ASPI Legnano Onlus (Associazione Parkinson Insubria Legnano). Da qualche anno faccio parte del comitato scientifico dell’Associazione e settimanalmente dedico un giorno alla riabilitazione cognitiva dei pazienti che frequentano ASPI Legnano. Recenti studi di Risonanza funzionale (fMRI) mostrano che già nelle fasi iniziali pazienti affetti da morbo di Parkinson possono presentare alterazioni della funzionalità di alcune aree cognitive tra cui quelle che determinano la buona funzionalità delle componenti attentive (vedi figura 1).

(figura 1) Le scansioni rivelano la parte del cervello che è attiva quando le persone non stanno pensando a niente di particolare cioè a riposo, tali arre sono chiamate Rete di Modalità Predefinita.
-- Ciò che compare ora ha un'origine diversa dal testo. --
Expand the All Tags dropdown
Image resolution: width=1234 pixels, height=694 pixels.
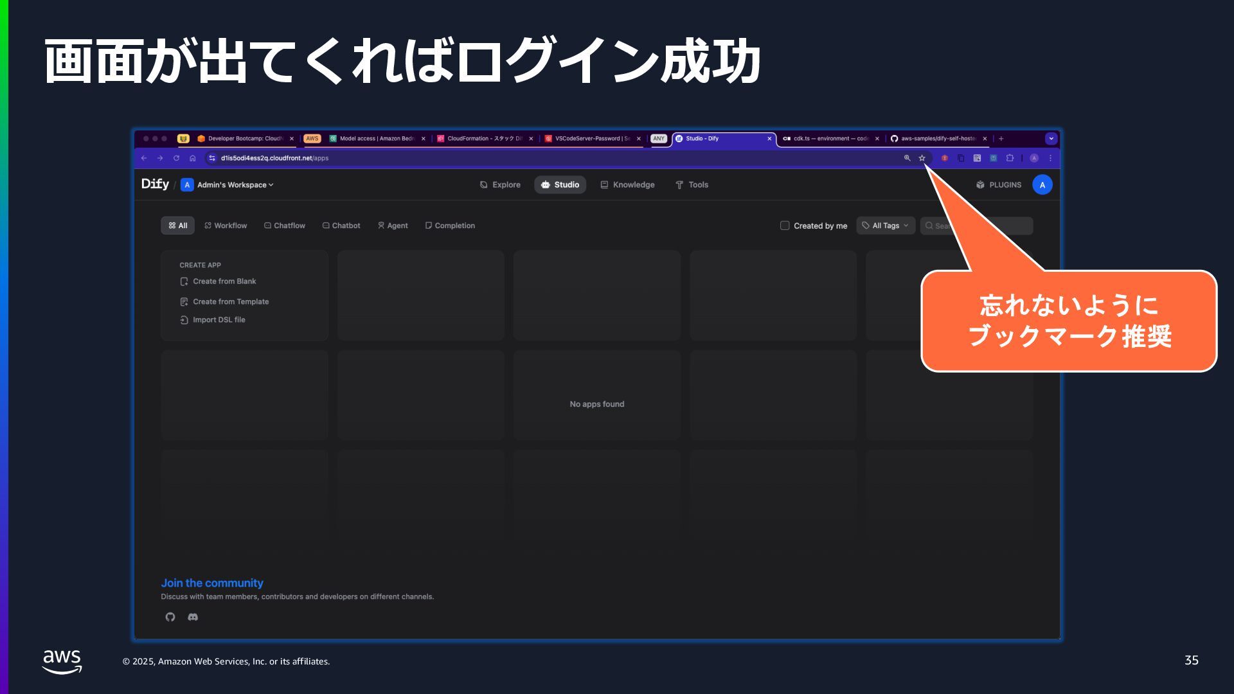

Nelle persone sane (in alto), queste aree del cervello sono attive in modo coordinato mentre nelle persone con la malattia di Parkinson di grado lieve-moderata (in basso), l’attivazione è invece di grado inferiore e addirittura coinvolgerebbe altre parti sottocorticali e sottotentoriali (09 feb 2015 – P. Spetsieris et al. PNAS 2015)
Una parte considerevole dei training riabilitativi che utilizzo sono rivolti al coinvolgimento di tali funzioni e ciò è possibile anche grazie a un sistema computerizzato di nome ReHability, messo a punto da una start–up del politecnico di Milano I-maginary
Sim-patia è una RSD (centro residenziale per disabili) e CDD (centro diurno per disabili) situato nel comune di Valmorea (CO), con cui collaboro da qualche anno per valutare i deficit cognitivi dei pazienti e impostare un programma riabilitativo mirato per ciascun individuo. La tipologia di pazienti riguarda specialmente coloro che residuano esiti di gravi traumi cranio-encefalico, di lesioni ischemico-emorragiche, di malattie degenerative (Sclerosi Multipla, Huntington, Distrofie Muscolari ecc.).